▶ [What the task asks] Nothing but the line with "Click the new document toolbar icon" and the lines after it, through the end of the records below, is to be repeated, exactly as it is.

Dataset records

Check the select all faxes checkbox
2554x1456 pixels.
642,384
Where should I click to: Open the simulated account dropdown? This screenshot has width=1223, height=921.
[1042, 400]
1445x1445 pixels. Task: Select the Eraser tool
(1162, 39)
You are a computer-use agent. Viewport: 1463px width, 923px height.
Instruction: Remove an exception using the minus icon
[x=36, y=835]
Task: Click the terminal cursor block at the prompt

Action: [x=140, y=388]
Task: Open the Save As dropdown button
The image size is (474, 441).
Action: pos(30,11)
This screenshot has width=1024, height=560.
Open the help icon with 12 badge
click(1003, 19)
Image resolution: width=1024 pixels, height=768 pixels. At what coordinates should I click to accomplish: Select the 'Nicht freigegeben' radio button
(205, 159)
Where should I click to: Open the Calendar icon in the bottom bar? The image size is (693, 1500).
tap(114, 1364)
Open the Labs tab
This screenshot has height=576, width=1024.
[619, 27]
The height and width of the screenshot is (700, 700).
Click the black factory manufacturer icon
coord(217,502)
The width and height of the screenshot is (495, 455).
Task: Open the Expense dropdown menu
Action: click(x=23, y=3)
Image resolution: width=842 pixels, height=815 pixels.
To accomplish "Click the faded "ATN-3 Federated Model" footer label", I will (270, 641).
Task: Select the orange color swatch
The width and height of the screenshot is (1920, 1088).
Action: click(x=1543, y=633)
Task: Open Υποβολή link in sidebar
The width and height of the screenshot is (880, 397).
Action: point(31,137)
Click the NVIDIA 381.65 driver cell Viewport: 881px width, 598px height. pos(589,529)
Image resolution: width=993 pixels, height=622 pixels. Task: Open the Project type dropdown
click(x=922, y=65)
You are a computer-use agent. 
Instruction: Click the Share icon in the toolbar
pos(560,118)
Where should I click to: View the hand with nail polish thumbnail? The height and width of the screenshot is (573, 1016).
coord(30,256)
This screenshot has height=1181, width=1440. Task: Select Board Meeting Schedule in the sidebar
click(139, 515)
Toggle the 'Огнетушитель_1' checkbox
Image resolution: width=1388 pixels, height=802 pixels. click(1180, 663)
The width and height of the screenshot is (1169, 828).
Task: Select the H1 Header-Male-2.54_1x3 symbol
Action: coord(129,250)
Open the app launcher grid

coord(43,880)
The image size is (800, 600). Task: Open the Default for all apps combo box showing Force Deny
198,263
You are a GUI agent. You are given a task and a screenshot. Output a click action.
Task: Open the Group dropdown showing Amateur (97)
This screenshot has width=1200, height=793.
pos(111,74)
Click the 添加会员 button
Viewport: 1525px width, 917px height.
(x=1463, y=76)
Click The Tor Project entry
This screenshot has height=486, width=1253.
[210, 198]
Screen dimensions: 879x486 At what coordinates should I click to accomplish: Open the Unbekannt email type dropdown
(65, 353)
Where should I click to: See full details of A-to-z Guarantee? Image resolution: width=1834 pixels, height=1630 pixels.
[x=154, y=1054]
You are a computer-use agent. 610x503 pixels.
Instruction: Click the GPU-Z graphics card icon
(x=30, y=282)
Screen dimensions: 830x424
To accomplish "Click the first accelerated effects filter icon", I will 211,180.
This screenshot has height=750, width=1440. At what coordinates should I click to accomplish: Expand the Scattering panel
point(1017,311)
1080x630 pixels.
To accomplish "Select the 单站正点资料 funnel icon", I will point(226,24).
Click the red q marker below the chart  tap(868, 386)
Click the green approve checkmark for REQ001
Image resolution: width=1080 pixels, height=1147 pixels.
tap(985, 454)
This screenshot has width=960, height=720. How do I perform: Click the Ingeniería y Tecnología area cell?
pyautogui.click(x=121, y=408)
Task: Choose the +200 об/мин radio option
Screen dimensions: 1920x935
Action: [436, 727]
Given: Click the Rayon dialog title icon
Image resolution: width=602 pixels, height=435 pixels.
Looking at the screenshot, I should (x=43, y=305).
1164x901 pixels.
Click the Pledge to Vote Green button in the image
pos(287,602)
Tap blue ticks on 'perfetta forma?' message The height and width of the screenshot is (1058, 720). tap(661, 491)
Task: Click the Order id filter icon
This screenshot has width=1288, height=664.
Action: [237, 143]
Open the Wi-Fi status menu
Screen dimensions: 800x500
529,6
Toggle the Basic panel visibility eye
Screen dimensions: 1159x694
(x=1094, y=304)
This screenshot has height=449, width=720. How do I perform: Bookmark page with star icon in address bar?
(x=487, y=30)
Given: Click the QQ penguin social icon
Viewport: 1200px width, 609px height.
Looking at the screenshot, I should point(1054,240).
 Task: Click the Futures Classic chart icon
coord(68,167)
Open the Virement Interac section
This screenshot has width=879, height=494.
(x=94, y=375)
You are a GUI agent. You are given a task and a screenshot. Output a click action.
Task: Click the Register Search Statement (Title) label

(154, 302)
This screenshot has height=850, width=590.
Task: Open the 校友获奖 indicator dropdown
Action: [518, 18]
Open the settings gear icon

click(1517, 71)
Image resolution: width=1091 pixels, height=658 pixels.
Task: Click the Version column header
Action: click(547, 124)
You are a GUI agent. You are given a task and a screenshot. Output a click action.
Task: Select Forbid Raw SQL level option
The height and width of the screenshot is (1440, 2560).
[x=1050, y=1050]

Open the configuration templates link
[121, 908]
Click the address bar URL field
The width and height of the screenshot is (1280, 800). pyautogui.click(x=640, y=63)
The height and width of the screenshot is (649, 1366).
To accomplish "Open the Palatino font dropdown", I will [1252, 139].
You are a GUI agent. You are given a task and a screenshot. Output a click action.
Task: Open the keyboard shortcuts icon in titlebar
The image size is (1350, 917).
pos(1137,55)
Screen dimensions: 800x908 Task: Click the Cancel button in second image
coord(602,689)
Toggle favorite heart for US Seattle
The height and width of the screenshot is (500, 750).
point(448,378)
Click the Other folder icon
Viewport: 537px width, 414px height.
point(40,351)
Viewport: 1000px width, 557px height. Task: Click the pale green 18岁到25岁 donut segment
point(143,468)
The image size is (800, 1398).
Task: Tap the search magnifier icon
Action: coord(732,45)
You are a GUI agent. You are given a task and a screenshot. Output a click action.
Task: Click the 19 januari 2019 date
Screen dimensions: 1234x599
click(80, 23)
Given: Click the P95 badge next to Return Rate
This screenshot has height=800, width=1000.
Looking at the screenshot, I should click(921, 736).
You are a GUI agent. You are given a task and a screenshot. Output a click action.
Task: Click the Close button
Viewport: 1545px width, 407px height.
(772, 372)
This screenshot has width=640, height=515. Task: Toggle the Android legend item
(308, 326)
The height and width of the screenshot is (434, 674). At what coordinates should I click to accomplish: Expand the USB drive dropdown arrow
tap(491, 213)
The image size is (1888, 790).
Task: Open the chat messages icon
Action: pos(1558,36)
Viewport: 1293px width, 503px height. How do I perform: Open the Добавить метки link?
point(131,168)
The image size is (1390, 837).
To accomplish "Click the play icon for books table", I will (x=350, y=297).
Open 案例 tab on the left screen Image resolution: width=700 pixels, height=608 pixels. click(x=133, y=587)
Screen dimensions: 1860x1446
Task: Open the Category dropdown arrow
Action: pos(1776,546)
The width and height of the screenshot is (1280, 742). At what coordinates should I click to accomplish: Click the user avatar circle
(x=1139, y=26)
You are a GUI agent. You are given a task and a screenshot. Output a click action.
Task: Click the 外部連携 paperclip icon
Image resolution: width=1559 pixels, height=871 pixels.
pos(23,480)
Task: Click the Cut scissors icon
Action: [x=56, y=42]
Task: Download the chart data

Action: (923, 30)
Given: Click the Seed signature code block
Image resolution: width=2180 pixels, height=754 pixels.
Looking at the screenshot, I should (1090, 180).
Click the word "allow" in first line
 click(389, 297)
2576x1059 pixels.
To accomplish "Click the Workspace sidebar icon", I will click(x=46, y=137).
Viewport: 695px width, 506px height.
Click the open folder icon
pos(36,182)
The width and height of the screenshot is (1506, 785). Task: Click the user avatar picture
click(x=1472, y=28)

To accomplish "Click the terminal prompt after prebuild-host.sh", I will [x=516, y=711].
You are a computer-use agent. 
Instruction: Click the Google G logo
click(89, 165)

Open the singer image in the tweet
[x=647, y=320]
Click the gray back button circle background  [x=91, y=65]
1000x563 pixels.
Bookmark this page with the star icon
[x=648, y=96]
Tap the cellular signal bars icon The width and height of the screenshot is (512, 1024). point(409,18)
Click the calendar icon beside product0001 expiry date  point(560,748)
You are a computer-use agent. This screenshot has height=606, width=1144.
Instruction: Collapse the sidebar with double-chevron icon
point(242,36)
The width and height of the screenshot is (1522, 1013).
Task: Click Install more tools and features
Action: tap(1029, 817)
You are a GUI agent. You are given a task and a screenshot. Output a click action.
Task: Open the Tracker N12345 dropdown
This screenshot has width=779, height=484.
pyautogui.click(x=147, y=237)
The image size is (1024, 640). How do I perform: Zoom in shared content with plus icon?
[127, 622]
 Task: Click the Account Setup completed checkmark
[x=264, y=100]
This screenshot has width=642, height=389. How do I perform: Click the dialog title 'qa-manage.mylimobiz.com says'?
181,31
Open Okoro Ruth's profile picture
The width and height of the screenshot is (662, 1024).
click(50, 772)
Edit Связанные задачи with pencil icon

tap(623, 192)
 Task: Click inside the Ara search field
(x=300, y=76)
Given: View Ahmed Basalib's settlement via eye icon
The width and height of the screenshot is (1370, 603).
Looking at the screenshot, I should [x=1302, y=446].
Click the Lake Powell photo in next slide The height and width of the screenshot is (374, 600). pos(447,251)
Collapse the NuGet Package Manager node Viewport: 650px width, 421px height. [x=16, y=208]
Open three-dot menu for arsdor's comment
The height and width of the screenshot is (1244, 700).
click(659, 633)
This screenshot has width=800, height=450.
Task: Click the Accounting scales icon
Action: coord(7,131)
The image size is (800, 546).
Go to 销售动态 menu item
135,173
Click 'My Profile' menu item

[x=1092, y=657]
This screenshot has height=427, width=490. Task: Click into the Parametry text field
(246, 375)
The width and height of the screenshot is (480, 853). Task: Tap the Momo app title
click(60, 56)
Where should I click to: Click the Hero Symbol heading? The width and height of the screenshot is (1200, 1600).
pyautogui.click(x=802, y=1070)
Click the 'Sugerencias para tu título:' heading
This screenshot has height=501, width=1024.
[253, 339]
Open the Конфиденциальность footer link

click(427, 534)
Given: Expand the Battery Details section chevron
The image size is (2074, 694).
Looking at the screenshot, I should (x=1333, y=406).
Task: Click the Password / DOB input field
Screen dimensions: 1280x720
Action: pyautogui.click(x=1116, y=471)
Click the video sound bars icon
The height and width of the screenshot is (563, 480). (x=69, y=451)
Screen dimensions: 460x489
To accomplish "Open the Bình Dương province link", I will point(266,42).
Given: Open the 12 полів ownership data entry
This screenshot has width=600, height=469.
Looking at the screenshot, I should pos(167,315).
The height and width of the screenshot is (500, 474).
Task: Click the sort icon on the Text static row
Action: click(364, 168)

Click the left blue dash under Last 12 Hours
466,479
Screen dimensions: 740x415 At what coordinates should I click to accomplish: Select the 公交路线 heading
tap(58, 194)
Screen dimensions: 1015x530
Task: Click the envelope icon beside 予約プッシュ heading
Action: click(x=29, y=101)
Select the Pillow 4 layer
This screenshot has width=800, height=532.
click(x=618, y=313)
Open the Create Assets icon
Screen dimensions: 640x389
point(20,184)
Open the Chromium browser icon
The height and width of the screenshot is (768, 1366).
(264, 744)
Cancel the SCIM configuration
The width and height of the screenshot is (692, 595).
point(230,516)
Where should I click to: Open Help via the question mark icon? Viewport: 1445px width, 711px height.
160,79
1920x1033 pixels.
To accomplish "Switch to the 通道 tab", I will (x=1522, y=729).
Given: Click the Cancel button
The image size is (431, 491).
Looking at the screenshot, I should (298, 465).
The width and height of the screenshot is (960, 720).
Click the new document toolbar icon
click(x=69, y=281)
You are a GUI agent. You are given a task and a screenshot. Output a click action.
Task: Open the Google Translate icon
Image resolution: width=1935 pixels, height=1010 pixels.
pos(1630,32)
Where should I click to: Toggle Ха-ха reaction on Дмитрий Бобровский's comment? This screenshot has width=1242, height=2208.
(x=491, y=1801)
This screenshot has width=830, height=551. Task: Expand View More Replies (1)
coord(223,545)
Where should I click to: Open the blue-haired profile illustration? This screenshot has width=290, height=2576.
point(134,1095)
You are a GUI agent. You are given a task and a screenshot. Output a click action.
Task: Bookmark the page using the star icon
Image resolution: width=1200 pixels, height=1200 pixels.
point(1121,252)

▶ [Response for this exercise]
Click the new document toolbar icon
click(x=69, y=281)
You are a GUI agent. You are given a task and a screenshot. Output a click action.
Task: Open the Google Translate icon
Image resolution: width=1935 pixels, height=1010 pixels.
pos(1630,32)
Where should I click to: Toggle Ха-ха reaction on Дмитрий Бобровский's comment? This screenshot has width=1242, height=2208.
(x=491, y=1801)
This screenshot has width=830, height=551. Task: Expand View More Replies (1)
coord(223,545)
Where should I click to: Open the blue-haired profile illustration? This screenshot has width=290, height=2576.
point(134,1095)
You are a GUI agent. You are given a task and a screenshot. Output a click action.
Task: Bookmark the page using the star icon
Image resolution: width=1200 pixels, height=1200 pixels.
point(1121,252)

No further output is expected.